Monday, 28 November 2011

Rights and Double Standards

http://www.youtube.com/watch?feature=player_embedded&v=FxvWM8VgK_k#!
http://www.guardian.co.uk/commentisfree/2011/nov/18/egypt-naked-blogger-aliaa-mahdy


Watching this video made me wonder what has been crossing my thoughts frequently for a while. Where are we headed with this attitude? What do we wish to prove by finding faults in others? This trend of telling others how lowly they really are has now gained substance. Whenever someone tries to show us the mirror, or an incident forces us to reflect on what we are and have been doing, we revert to abusing the 'western world of all evil'. I don't doubt the statistics provided by the scholar in the video above. But I do wish to ask him: should we continue to be evil just because there are others who are worse than us? As a scholar, isn't it your job to correct the misconceptions and wrong doings of other Muslims who don't know as much as you do? Why defend their actions by telling them that they don't equal the west in killing and raping women? Does lying behind the west makes their actions tolerable?
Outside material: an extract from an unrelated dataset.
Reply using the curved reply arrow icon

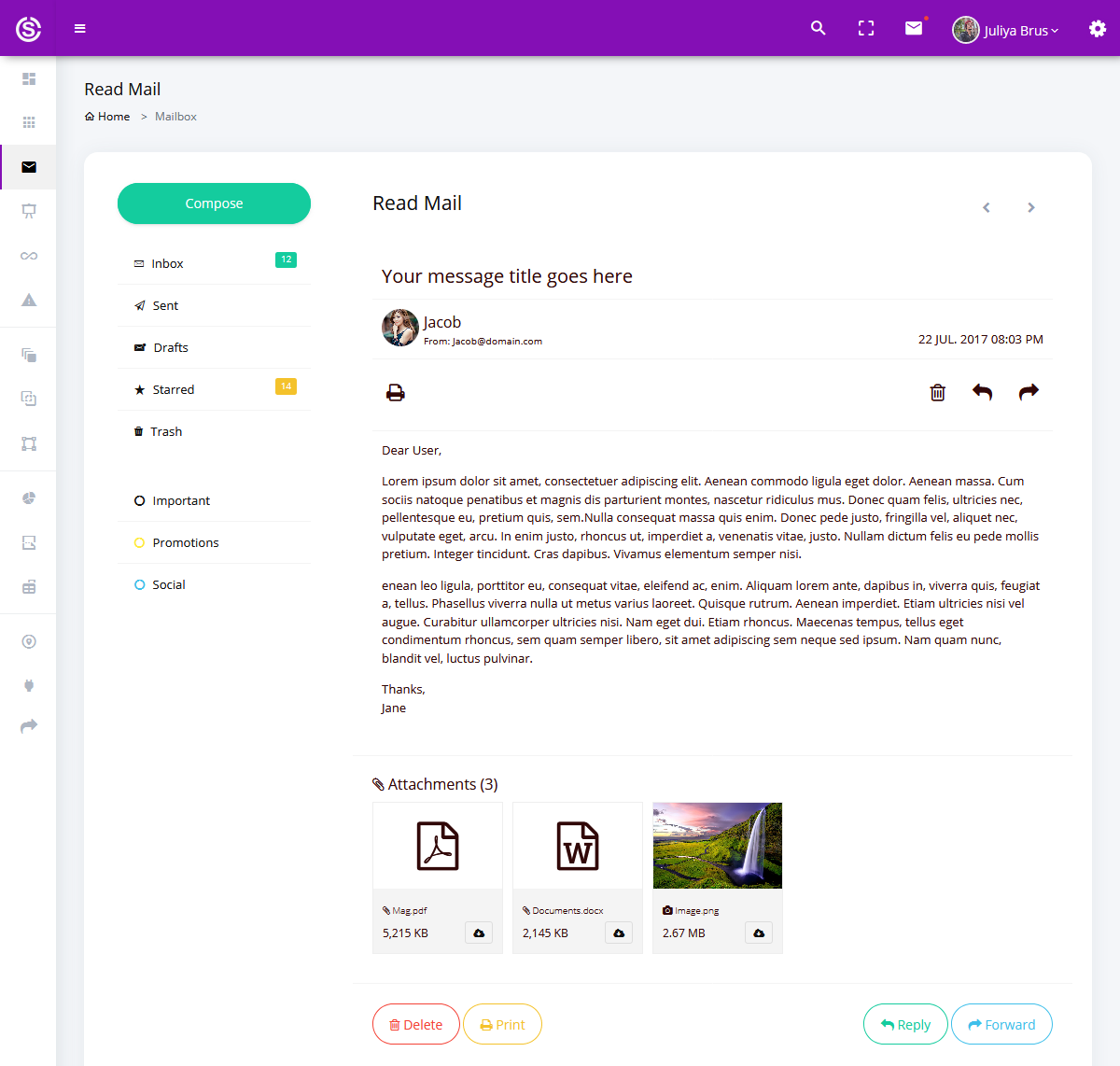coord(982,392)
Our problem, it seems, is our feeling of self-righteousness and self-importance which has led us to have double standards. As people who believe in one God, we should be the humble ones who respect everyone's rights and do not justify anyone's crime by baseless accusations and defenses. But noo, we consider ourselves superior in every right so much so that we dig out our own rules and regulations and definitions of freedom and rights in religion and outside it. We don't want to see or accept that fault lies with us even if the facts lie glaring in our face. And in our arrogance we go on to practise our self-defined rights and rules and justify them to the world. 

The young lady mentioned in the article shared is the most relevant example of what I said above. Only she represents the other side, i.e, all those who believe in God are root of all evil, the scholar's opposite. The difference is: one case it's the scholar who derails non-Muslims, western non-Muslims to be more specific, while insisting that Muslims are the purest of all and in the second case the young lady deems all Muslims as animals by implying how they challenge everyone's right to freedom of speech. What I don't understand is that why has the definition of freedom become so limited? Why have we restricted our freedom to the way we dress (or don't)? And just because our freedom is limited why do we try to restrict others' freedom to match ours? Why don't we let the others stay the way they want to? If some people mind when others criticise them then maybe they should just let other people be and spare them of the behaviour they so detest when it comes their way. The main root of most of the problems we are facing as a community today is not the absence or presence of religion or faith; its bigotry and hypocrisy. 

2 comments:

  1. i think i have read this before ..... but yeah i didnt leave a feedback...so here it goes....totally AGREED.... we live in a bubble of superiority complex and turn a blind eye to all the evils around us..why.... we have been guaranteed heaven na....... khair...i can go on and on... but u really raised a valid point.... good one :)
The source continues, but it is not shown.